## [PROVIDED RECORDS]
● ● ●

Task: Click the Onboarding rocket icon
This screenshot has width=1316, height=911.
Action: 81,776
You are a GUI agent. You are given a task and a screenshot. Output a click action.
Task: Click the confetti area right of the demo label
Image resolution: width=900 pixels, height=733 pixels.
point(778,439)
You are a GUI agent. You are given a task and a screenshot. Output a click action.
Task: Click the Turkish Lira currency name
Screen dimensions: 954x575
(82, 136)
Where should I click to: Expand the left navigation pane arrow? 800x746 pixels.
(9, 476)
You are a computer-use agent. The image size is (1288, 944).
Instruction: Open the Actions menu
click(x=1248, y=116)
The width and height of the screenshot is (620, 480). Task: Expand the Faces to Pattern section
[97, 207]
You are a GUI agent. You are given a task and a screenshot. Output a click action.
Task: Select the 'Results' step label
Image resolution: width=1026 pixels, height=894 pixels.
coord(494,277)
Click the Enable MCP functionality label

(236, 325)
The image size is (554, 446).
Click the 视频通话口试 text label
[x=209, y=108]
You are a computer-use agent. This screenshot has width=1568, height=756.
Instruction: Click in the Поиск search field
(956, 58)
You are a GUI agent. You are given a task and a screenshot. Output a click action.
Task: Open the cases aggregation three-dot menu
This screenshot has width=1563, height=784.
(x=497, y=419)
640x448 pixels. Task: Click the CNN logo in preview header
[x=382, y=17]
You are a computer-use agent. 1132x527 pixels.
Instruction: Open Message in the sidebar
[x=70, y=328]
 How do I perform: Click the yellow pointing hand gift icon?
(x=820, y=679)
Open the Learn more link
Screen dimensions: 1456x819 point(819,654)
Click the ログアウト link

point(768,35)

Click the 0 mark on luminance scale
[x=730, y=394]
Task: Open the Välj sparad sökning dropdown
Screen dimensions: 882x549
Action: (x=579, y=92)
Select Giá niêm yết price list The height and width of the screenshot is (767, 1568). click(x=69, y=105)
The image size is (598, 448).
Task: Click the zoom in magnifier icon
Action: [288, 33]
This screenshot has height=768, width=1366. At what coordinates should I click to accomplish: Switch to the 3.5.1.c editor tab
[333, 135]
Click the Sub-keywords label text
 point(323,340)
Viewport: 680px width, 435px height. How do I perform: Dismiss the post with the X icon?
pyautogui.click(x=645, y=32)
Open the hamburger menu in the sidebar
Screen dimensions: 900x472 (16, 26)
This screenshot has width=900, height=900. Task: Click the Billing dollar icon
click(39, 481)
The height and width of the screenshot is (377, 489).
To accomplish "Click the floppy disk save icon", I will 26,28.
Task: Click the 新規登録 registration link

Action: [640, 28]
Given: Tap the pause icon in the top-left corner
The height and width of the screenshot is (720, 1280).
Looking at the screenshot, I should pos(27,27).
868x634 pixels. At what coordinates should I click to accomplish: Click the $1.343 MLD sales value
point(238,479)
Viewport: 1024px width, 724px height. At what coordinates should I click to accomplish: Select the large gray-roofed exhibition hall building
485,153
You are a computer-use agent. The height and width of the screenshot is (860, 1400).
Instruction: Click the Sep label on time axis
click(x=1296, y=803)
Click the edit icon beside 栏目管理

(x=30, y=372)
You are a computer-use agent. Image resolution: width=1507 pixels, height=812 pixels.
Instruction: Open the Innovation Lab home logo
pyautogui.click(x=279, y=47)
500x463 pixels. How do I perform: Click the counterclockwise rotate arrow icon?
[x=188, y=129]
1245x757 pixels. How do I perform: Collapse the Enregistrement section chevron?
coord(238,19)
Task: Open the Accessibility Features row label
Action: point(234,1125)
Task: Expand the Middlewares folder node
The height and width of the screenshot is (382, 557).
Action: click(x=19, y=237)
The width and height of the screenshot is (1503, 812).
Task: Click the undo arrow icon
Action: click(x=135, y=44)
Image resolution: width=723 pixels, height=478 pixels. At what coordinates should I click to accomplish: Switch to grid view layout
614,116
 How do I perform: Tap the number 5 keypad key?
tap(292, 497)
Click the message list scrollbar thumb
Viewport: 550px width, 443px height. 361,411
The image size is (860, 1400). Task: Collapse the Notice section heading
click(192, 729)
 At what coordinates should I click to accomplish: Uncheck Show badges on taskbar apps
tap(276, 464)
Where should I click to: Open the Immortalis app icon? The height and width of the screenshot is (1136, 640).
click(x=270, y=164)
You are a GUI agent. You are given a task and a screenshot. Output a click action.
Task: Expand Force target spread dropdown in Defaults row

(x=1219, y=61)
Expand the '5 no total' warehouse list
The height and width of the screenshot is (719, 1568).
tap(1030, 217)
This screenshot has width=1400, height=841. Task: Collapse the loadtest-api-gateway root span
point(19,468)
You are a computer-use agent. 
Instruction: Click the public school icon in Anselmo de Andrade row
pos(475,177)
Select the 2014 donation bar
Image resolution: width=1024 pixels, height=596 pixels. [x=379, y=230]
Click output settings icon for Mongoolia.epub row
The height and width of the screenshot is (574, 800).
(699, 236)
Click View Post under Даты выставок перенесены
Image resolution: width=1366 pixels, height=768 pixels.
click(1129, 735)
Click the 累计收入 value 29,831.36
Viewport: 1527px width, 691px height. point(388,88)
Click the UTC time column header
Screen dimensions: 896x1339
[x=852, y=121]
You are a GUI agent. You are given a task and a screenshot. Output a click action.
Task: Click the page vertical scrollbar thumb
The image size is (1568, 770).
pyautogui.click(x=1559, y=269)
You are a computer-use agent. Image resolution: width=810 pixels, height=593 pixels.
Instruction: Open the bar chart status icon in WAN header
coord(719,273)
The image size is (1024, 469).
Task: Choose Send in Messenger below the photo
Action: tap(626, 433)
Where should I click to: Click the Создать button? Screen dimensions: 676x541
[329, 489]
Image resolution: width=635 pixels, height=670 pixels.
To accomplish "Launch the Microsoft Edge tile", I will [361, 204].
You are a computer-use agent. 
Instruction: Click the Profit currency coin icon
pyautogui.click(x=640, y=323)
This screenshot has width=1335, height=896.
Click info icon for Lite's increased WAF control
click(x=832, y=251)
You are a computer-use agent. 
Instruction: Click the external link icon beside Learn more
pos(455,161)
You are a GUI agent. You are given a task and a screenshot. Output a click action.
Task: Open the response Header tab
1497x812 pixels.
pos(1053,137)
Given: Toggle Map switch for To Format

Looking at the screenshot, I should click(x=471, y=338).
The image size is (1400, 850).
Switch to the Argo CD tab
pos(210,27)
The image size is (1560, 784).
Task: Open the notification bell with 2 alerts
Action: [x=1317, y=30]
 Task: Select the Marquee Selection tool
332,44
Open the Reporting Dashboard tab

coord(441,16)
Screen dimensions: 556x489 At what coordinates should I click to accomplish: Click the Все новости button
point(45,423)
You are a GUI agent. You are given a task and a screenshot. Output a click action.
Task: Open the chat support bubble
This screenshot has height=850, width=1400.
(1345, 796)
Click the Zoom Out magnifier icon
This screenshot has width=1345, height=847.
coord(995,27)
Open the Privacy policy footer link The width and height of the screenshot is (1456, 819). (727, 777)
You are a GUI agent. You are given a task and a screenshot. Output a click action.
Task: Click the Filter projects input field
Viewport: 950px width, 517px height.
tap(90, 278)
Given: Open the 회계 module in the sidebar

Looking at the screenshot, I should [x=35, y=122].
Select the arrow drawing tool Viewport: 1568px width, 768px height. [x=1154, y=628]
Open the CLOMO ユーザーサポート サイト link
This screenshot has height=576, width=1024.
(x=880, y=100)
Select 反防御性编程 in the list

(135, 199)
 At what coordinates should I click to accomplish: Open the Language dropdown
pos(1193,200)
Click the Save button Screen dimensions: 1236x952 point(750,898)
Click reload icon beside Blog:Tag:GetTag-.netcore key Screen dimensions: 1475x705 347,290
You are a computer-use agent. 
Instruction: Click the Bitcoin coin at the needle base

● ● ●

## [GOAL]
Extract the records from the line containing "Click the edit icon beside 栏目管理" through the line containing "Action: point(234,1125)", reproducing each line unchanged, both ends included.

## [REPLY TO THE TASK]
Click the edit icon beside 栏目管理

(x=30, y=372)
You are a computer-use agent. Image resolution: width=1507 pixels, height=812 pixels.
Instruction: Open the Innovation Lab home logo
pyautogui.click(x=279, y=47)
500x463 pixels. How do I perform: Click the counterclockwise rotate arrow icon?
[x=188, y=129]
1245x757 pixels. How do I perform: Collapse the Enregistrement section chevron?
coord(238,19)
Task: Open the Accessibility Features row label
Action: point(234,1125)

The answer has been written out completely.